Risk of the dog suffering intestinal blockage

Since grape leaves cannot be metabolized effectively by the dog’s kidney, the poorly digested products can accumulate within the dog’s system and cause intestinal blockage.

This will result in the dog experiencing pain and discomfort during its meal times.

Discomfort which leads to lethargy

As the dog’s kidney cannot efficiently metabolize grape leaves, your furry friend will develop general discomfort.

This causes lethargy, and dullness.

The state of inactivity by your pet can lead to dizziness, and confusion which will impede his ability to make decisions.

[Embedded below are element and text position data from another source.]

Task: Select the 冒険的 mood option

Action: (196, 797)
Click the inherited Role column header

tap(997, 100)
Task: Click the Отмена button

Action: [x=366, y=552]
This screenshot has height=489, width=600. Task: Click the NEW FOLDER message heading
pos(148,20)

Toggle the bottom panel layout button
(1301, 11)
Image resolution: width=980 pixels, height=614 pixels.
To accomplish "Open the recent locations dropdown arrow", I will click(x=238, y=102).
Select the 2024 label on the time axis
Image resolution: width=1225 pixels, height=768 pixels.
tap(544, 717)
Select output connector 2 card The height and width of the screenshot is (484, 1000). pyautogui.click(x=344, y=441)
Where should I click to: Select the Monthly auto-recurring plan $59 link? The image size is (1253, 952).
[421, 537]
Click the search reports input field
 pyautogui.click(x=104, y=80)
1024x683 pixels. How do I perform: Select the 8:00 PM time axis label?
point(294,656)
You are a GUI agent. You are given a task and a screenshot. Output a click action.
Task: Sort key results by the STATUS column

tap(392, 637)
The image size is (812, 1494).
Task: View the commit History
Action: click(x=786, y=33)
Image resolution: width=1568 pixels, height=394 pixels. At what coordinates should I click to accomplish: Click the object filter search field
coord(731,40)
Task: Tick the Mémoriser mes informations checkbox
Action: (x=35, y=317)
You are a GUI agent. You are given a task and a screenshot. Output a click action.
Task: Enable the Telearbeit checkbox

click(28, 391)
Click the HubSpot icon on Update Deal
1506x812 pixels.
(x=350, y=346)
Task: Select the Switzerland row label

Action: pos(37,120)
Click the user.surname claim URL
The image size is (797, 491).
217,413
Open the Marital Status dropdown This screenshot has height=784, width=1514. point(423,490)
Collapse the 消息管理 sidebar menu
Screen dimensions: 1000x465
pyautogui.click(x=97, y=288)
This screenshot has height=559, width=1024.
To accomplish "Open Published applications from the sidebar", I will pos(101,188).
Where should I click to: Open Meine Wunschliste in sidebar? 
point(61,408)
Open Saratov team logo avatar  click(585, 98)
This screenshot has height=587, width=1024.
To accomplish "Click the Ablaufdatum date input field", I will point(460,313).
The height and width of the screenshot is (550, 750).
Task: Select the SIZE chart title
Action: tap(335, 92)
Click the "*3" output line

Your dog hence remains exposed to physical harm in his inability to make vital decisions.

A dog showing lethargy should be a serious concern to the dog owner.

The dog will be disinterested in all activities, including those that delight him like playing with his owner.

If left unattended, the dog will suddenly lose weight.

This presents the risk of the dog developing a decreased liver function, or worse more a liver failure.

What should you do if your dog eats grape leaves?

When your dog consumes grape leaves, they will start showing signs of sickness, which may not clear even after a few hours.

If you notice any unusual sign by the dog, the immediate first aid is to give him plenty of water to help solve the digestion problem.

You must then rush him to the vet clinic for an actual examination and medication.

Always monitor what the dog feeds on, and don’t let them eat things on their own.

If you have a vineyard with grapes, it’s advisable to lock its access, so your pet will not eat from it unknowingly.

What healthy alternatives can I feed my dog?

If you want to include raw vegetable leaves in your dog’s diet, a number of safe options are available.

These include spinach, lettuce, chard, kales and cabbage that offer high nutritional value to the dog.

They contain vitamins (such as Vit B, C), minerals (like potassium and iron), and fiber.

The dog can effectively handle this, optimize on its nutritional benefits, and still stay safe.

Consult with your vet on the best approach and how to incorporate these, bit by bit into the dog’s diet. 

Frequently Asked Questions (FAQs)

Can I feed my dog just a little grape leaves?

No, you shouldn’t feed your dog even a little grape leaves.

It’s unsafe.

Humans mostly use grape leaves as additives, for additional crispiness, salad, or as vegetables, and enjoy its feel but this is different with dogs.

Keep the grape leaves away from the dogs.

Can grape leaves kill my dog?

Yes, grapes can kill your dog when he consumes in high amounts.

The toxic effects can be overwhelming to the dog, eventually killing him.

Grape leaves aren’t poisonous to us and we can sometimes make assumptions that what we eat are fine if shared with our lovely pets but that’s a misconception.

Animals have metabolic differences so we should just handle them with caution.

What do I do if my dog ate grape leaves but I don’t see any symptoms?

If your dog took some grape leaves but you don’t see any symptoms, don’t just sit and do nothing.
Take him to the vet immediately for medical examination and further advice.
Some symptoms can be mild and unnoticeable, but may later cause adverse health effects to your furry friend.

Conclusion

Grape leaves aren’t recommended for dogs, the leaves are poisonous to them.

Don’t let your pet have even a little.

Always monitor your dog while handling grapes, otherwise don’t expose them at all.

Mild effects by the leaves can be managed at a vet clinic by medication, but too much consumption can be fatal.

If you want to feed your furry friend healthy raw vegetable leaves, settle on the safer alternatives.